Oh yeah! The whole pirate thing. Let me paint you a better picture. Our pt, the one in the wheel chair is something of a miracle of modern medicine. You see, he sort of drank himself into his current condition and is kept alive by medicines, medicare, and certain family members being enablers. This gentleman was probably a buck thirty soaking wet with change in his pockets, had a fairly thick beard and mustache and to top it off, had a black "pirate-esque" eye patch that he wears due to an unfortunate incident at a certain hospital with a medication he is unsure of. As you can see, he was prime material for being captain of the football team.
So we ask black beard about his medical problems and what brought us to his lovely home to assist him with. He proceeds to tell us the story of how when he stands up he gets dizzy, "hype-no-tensive" and falls down. After my eyes stopped rolling, we took him to the area's only trauma center for further care.
As we are loading him into the truck, he is still talking about his mispronounced condition. For some reason, I felt it was necessary, nay my duty to correct this one eyed pirate citizen. I tell him "Sir, you mean hypotension. Low blood pressure." He yells at me and says, "NO! Hype-no-tension! Like Hype-no-dermic needle!" I just look at him and say "Actually no. But it doesn't matter. As long as we are both on the same page that you have low blood pressure, then it will all work out". We then load the pt up and I let my partner take the call. The pt was very very done with me and what I had to say/offer. So we bring captain hook to the ER and continue back out into priority 3 purgatory.

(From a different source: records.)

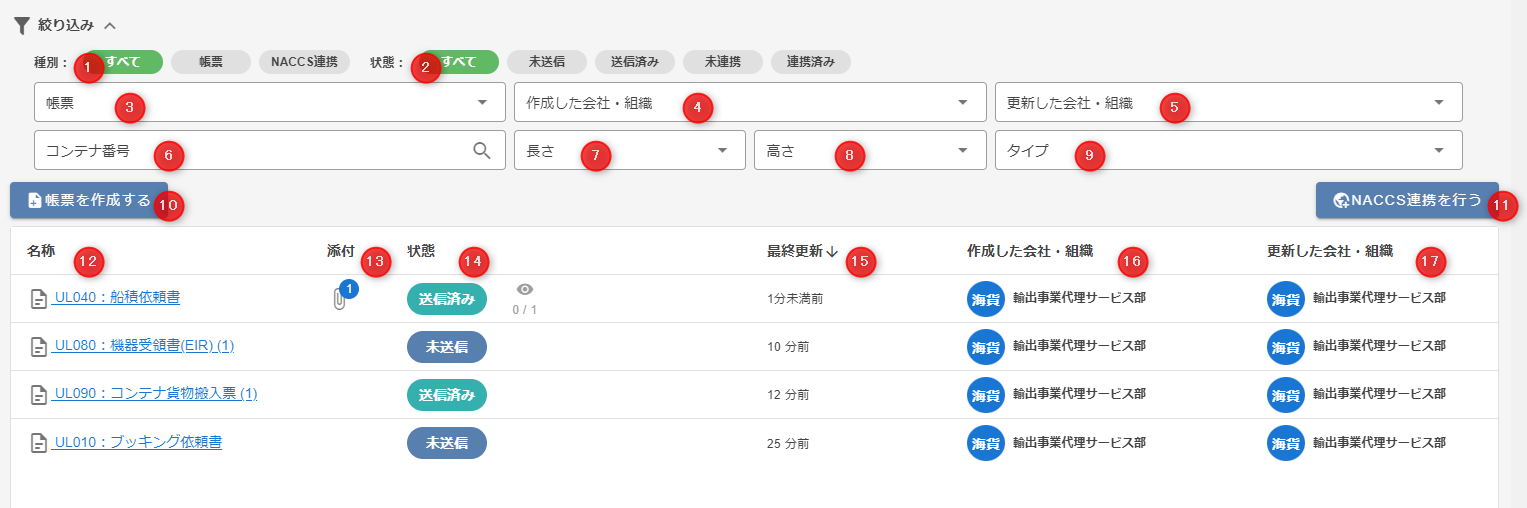Toggle sort arrow on 最終更新 column
Screen dimensions: 1527x508
[x=832, y=252]
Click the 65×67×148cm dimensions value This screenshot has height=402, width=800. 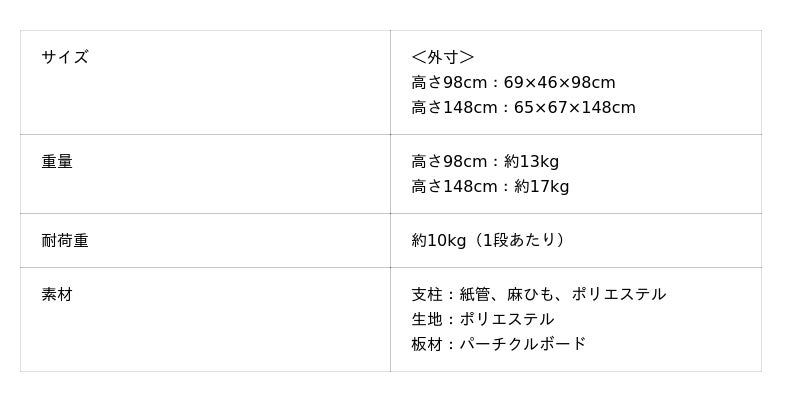[x=575, y=108]
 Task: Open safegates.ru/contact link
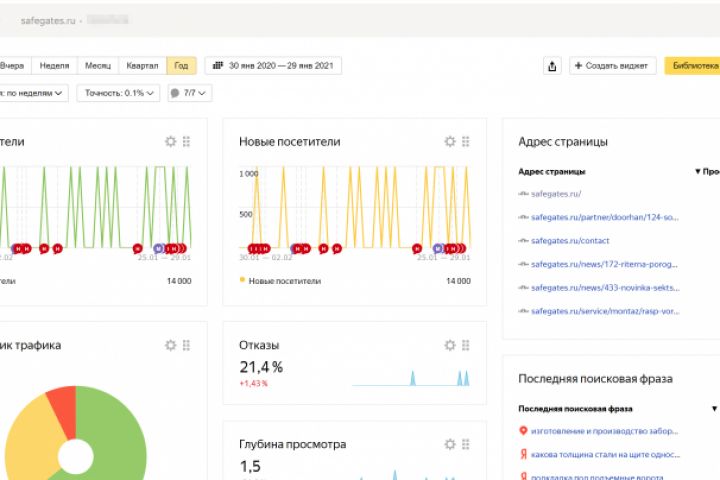570,241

An interesting thing to note on this call is the correlation between the amount of DVDs one owns to the total amount of productive work days in a year. I think I will deem this "Blue Rays Law". If your DVD collection exceeds either the amount of days you work per year or is greater than the number of days in a year, than you are not exactly a very productive member of society. Call it jaded, but when I came up with it, I was pretty damn proud of myself. Ha ha! That's all for now.